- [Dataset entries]
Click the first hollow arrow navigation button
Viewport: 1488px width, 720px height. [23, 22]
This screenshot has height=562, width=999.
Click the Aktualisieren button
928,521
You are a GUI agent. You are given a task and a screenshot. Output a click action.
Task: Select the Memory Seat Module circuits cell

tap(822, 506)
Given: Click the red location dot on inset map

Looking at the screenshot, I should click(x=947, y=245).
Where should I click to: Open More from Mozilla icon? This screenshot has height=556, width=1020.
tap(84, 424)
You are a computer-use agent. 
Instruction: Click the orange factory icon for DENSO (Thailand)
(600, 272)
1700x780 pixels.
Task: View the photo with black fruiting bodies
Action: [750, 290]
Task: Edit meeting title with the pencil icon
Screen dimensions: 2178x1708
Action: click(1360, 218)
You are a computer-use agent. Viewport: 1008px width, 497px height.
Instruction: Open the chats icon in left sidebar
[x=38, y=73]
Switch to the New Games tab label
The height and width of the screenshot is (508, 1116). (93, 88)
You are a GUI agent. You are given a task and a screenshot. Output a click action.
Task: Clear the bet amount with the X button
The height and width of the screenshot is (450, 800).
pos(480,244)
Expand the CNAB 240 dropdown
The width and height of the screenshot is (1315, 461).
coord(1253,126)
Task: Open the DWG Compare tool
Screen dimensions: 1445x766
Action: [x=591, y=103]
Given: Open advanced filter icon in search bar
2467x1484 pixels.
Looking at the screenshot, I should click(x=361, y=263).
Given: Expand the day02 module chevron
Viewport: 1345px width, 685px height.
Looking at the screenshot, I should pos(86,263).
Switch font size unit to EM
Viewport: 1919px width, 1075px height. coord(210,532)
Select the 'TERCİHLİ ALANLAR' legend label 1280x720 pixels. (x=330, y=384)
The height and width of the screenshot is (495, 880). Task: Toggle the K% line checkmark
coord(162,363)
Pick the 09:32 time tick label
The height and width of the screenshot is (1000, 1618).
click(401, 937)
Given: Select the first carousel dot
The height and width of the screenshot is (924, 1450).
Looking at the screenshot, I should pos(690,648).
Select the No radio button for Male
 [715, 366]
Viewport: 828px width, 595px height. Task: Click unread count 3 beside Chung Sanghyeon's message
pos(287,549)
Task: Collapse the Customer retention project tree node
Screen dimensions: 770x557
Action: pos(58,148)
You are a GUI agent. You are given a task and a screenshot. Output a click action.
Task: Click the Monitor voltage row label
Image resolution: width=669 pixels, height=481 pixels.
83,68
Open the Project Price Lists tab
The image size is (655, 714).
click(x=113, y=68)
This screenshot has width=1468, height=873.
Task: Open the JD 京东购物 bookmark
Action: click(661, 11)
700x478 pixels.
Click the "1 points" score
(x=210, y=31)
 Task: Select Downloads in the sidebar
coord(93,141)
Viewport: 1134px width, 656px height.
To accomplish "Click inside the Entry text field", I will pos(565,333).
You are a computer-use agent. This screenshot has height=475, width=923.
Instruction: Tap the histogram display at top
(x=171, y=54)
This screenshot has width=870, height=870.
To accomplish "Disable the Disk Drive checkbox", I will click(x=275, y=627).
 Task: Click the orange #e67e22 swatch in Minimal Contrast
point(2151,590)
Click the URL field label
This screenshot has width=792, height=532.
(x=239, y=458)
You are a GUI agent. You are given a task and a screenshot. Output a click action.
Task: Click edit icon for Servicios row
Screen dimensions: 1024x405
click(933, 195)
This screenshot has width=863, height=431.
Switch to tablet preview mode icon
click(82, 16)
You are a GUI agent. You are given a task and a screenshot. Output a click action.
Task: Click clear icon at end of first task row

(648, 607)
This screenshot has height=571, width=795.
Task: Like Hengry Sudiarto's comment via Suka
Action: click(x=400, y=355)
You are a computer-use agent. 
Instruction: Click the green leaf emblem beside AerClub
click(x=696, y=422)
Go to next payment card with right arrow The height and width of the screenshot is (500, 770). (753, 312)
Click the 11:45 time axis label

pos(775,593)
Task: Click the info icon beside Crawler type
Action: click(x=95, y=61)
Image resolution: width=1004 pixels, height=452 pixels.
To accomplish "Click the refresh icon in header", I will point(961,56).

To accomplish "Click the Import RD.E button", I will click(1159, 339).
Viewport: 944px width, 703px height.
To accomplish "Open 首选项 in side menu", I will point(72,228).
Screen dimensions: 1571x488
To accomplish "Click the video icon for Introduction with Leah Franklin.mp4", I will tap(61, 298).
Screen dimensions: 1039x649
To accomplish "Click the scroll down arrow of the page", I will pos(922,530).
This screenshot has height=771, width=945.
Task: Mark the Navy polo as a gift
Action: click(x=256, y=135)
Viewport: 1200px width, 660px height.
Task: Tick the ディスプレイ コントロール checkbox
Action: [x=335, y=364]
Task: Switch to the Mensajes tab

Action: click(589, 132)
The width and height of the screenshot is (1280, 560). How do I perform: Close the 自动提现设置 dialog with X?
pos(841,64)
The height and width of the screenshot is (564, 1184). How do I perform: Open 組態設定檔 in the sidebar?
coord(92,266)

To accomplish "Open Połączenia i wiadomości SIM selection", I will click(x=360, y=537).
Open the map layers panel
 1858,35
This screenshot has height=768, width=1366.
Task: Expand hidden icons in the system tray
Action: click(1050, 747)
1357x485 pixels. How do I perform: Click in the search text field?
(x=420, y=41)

- [TASK INSTRUCTIONS]
Leave out every line above except those from the line with "The height and width of the screenshot is (1000, 1618)." up to and including the line with "Task: Click the Monitor voltage row label", and copy those exactly.

- [ANSWER SPACE]
The height and width of the screenshot is (1000, 1618).
click(401, 937)
Given: Select the first carousel dot
The height and width of the screenshot is (924, 1450).
Looking at the screenshot, I should pos(690,648).
Select the No radio button for Male
 [715, 366]
Viewport: 828px width, 595px height. Task: Click unread count 3 beside Chung Sanghyeon's message
pos(287,549)
Task: Collapse the Customer retention project tree node
Screen dimensions: 770x557
Action: pos(58,148)
You are a GUI agent. You are given a task and a screenshot. Output a click action.
Task: Click the Monitor voltage row label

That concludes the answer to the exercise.